PROVIDED PASSAGE
++++++++
# sql substage



## twosevennine (Jun 30, 2009)

Wanting to upgrade the sub stage. Right now I have (2) Boston 10" G5's in a ported enclosure about 1.2cft @ around 35hz each. Using a Kicker zx850.2. I think the SQ is amazing but want to raise the SPL numbers. I would like to know what your guy's suggestions are for amps and subs. Should I run 1 big amp or 2 smaller ones? AB or D? 10in or 12in? I want to maintain my SQ and raise SPL. 
Application: 2001 GMC 1500 ext cab. 
Budget: $2000 
Box: up to 3cft. 

Thank you in advance.


----------



## Plottin4success (Nov 3, 2009)

Check out a set of JL w6v2's. They can get decently loud and are an amazing sounding sub. IDQ's might also do the trick for you.


You wont have enough space to go with 2 12's in a ported box if you are keeping under the seat. I would get a class D mono amp for the subs.

A Sundown SAZ1500d would be nice on two of the w6's.
++++++++
COLLECTED DATA

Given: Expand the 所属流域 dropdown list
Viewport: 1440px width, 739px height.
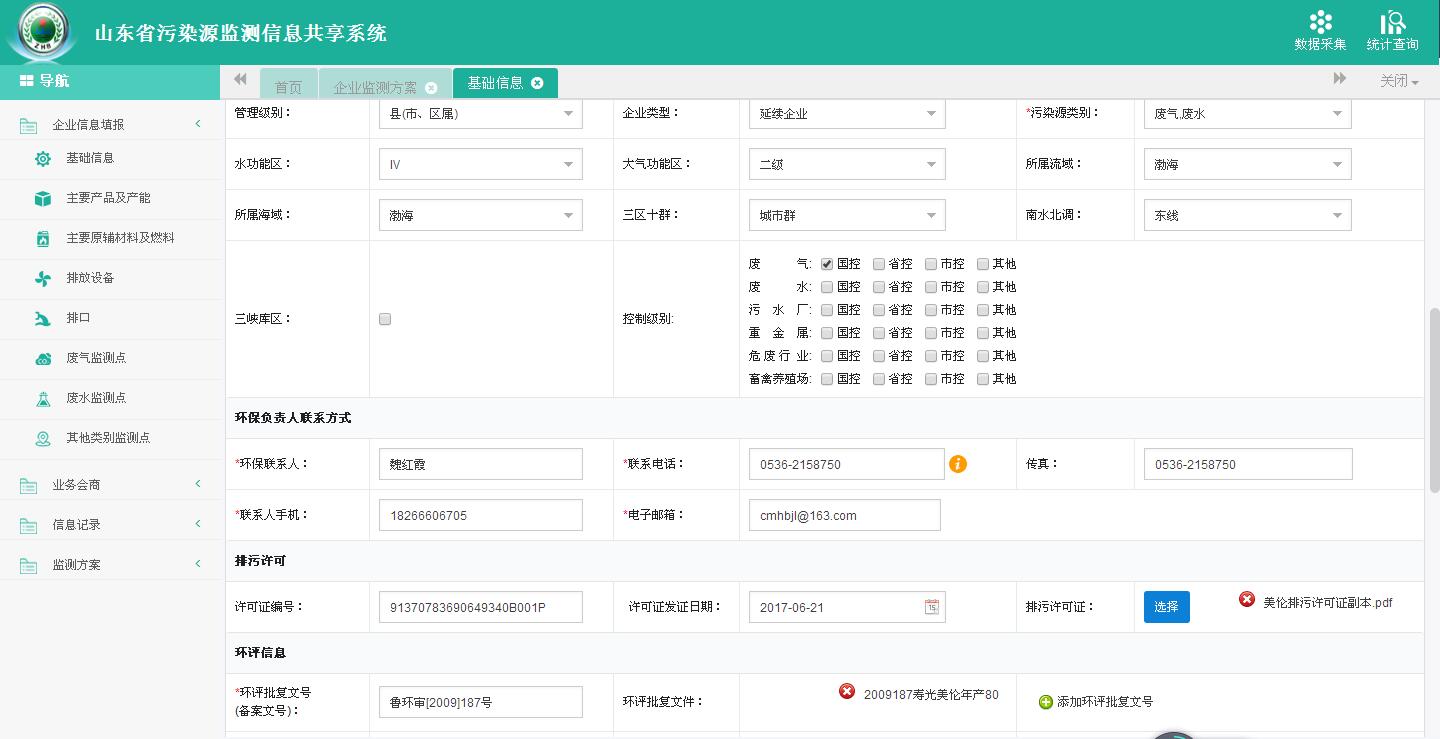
++++++++
TO DO
1) In the subwoofer upgrade thread, which amplifier is the original poster currently using?
2) List every audio product named in the subwoofer upgrade thread.
3) Extend the subwoofer upgrade thread by writing what comes after its final post.

RESPONSES BY TASK
1) A Kicker zx850.2.

2)
- Boston 10" G5
- Kicker zx850.2
- JL w6v2
- IDQ
- Sundown SAZ1500d

3)
----------



## NOTORIOUS97200 (Dec 11, 2008)

Coming from 2 tens, you can probably be good with 1 12 or one 15" woofer on a 100-1500 watts amp.
Take a look at this combo, you will love it. Power, pressure, accuracy, low end,...everything !!! 
SSA Shop - SSA Xcon 12D2 Sub woofer + Sundown SAZ-1500D Amplifier combo

It-s a D class amp, but even with a 1000 watts amp, this sub will shine !


----------



## twosevennine (Jun 30, 2009)

Its nice being able to fit everything under and behind the seat right now... the box im using now is a front firing and it barley fit a 10" under the seat. Thankyou for your suggestions guys, I am also contemplating 2 10" idmax subs on a saz-2000 what do you think?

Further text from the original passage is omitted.